Subscription Growth Metrics Checklist
A short guide to steps and must-know terminology
Growth measurement for subscription-based companies (SaaS) is more complex compared to traditional business models (B2B or B2C). Given that any SaaS relies on future revenue, the top-level metric is based on annual and recurring values. As a data analyst, you have to understand and own calculations for predictable revenue growth.
Here are the top 5 SaaS KPIs to get you started:
1. Churn
Analyzing churn, you will have to focus on both customer and revenue churn.
Customer Churn is subscribers who end (or discontinue and downgrade) their subscriptions.
Revenue Churn is $ which you lose with departing customers.
It’s common to report churn rate instead of churn, as % of subscribers who end their subscriptions. Your goal should be a negative churn rate in both categories.
2. MRR / ARR
MRR stands for Monthly Recurring Revenue (ARR accordingly - Annual Recurring Revenue). Overall, MRR is all the revenue you receive from your paying customers per month.

**WHAT YOU HAVE TO DO**.
Quote the passage of the subscription growth metrics checklist starting at "Subscription Growth Metrics" and ending at "downgrade) their subscriptions.", word for word.

**COLLECTED MATERIAL**.
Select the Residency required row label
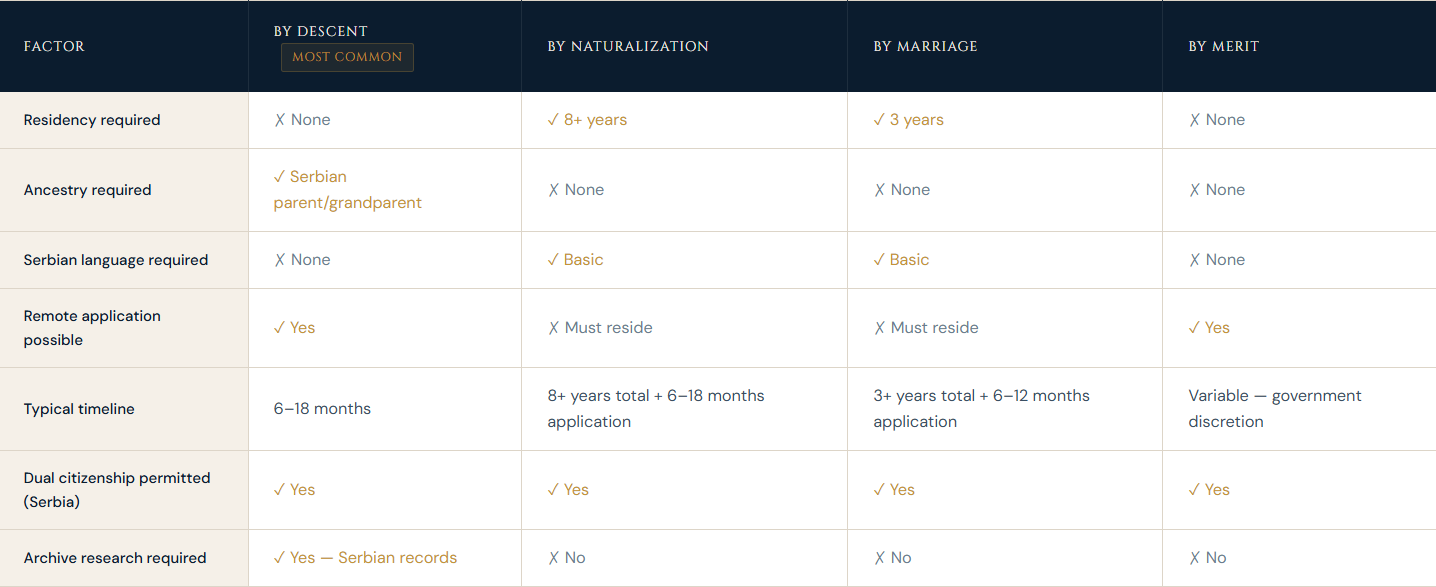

**ANSWER TO THIS EXERCISE**.
Subscription Growth Metrics Checklist
A short guide to steps and must-know terminology
Growth measurement for subscription-based companies (SaaS) is more complex compared to traditional business models (B2B or B2C). Given that any SaaS relies on future revenue, the top-level metric is based on annual and recurring values. As a data analyst, you have to understand and own calculations for predictable revenue growth.
Here are the top 5 SaaS KPIs to get you started:
1. Churn
Analyzing churn, you will have to focus on both customer and revenue churn.
Customer Churn is subscribers who end (or discontinue and downgrade) their subscriptions.